El diputado Ricardo Lissalde (Alternativa Peronista) presentó un proyecto de ley por el cual los intendentes electos que no asumieron sus cargos y pidieron licencia para pasar a ser funcionarios del Poder Ejecutivo provincial podrán hacerlo sólo por seis meses y, en el caso de no reasumir al frente del municipio, serán reemplazados por el primer concejal de su lista, debiendo convocar a elecciones para elegir un nuevo intendente en forma conjunta con las de la próxima renovación del Concejo Deliberante.
Por otra parte, el legislador presentó un proyecto de resolución para que se modifique el Reglamento Interno de la Cámara de Diputados de manera tal que los integrantes del cuerpo que pasen a ocupar un cargo en el Poder Ejecutivo tampoco puedan renovar su licencia de seis meses, por lo que a su término deberán optar entre la banca y el cargo ejecutivo.

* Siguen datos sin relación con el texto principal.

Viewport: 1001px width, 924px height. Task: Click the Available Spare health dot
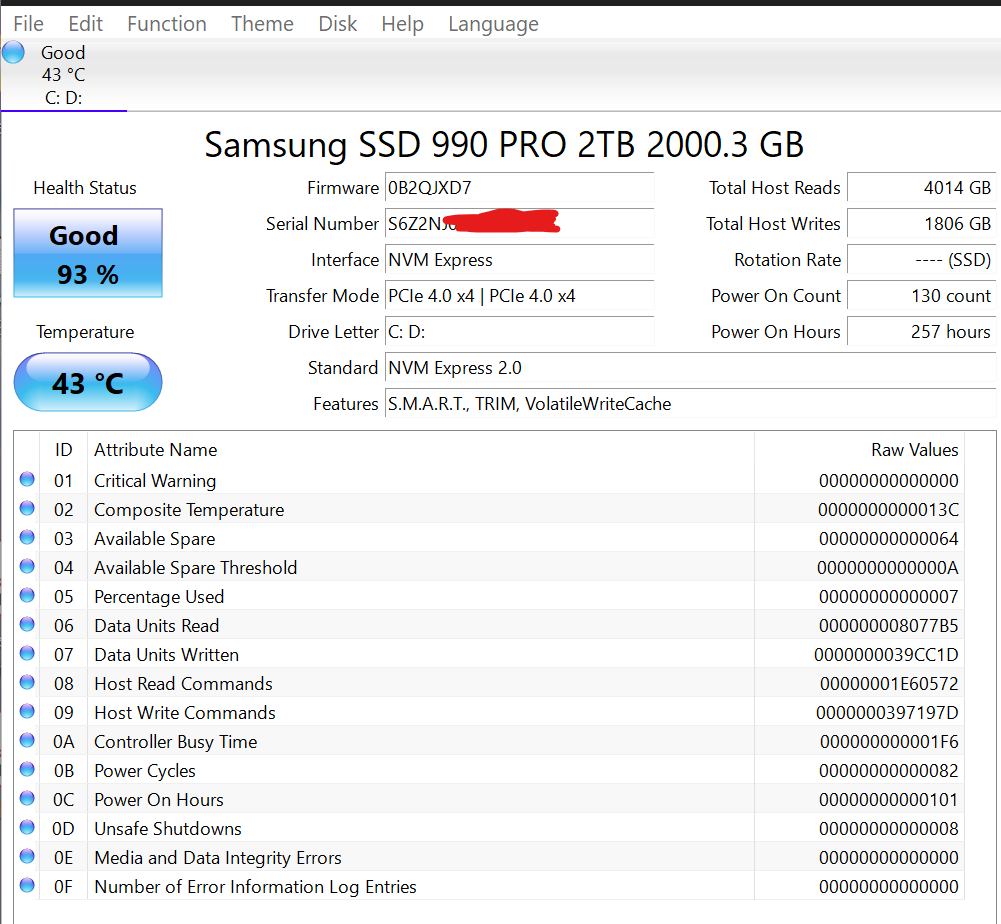[x=26, y=538]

Lissalde expresó que "se pretende hacer respetar la voluntad popular expresada mediante una cantidad determinada de votos que lo llevó al triunfo electoral y evitar así las candidaturas testimoniales".

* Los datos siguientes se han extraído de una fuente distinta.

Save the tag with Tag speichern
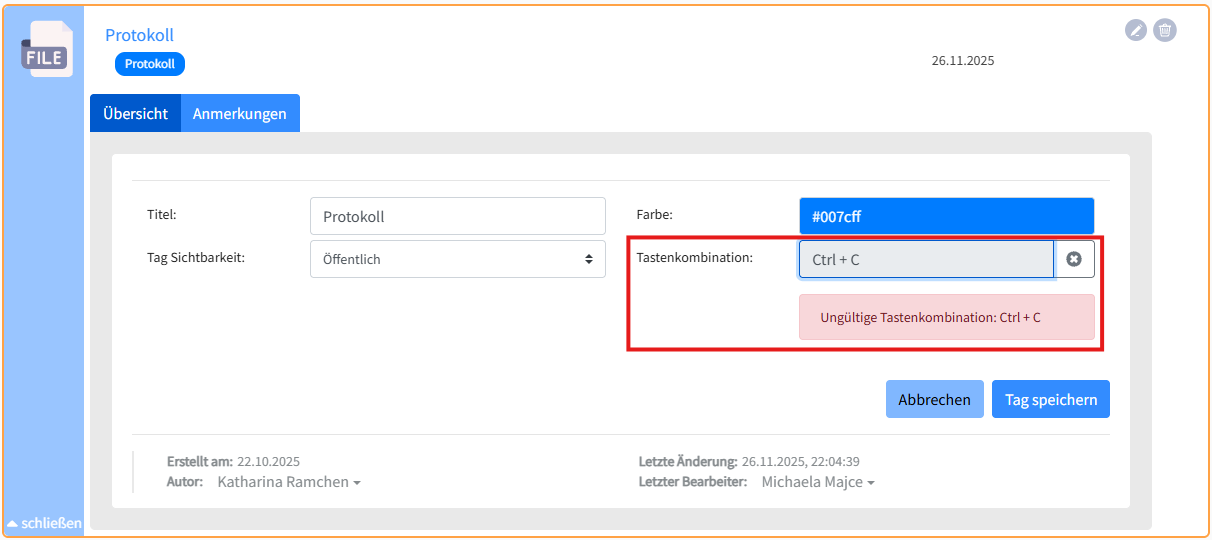The width and height of the screenshot is (1212, 540). (x=1050, y=399)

Según el legislador, el espíritu que tienen las modificaciones de la norma es que no se reitere el caso ocurrido recientemente con tres intendentes electos en la Provincia que no asumieron y se incorporaron al Poder Ejecutivo Provincial, de igual forma en el caso de los diputados.
En este sentido, en los fundamentos del proyecto se expresa que es de vital importancia que cuando un ciudadano decide participar en forma activa en la vida política y presentarse como candidato, lo haga con ética y responsabilidad y con la firme decisión de ejercer el cargo para el que se presenta y resulte electo".
"La voluntad popular se ve defraudada cuando el ciudadano elegido para ocupar un determinado cargo no lo hace, y se produce una crisis de confianza entre representantes y representados, entre sociedad y poder", explicó Ricardo Lissalde.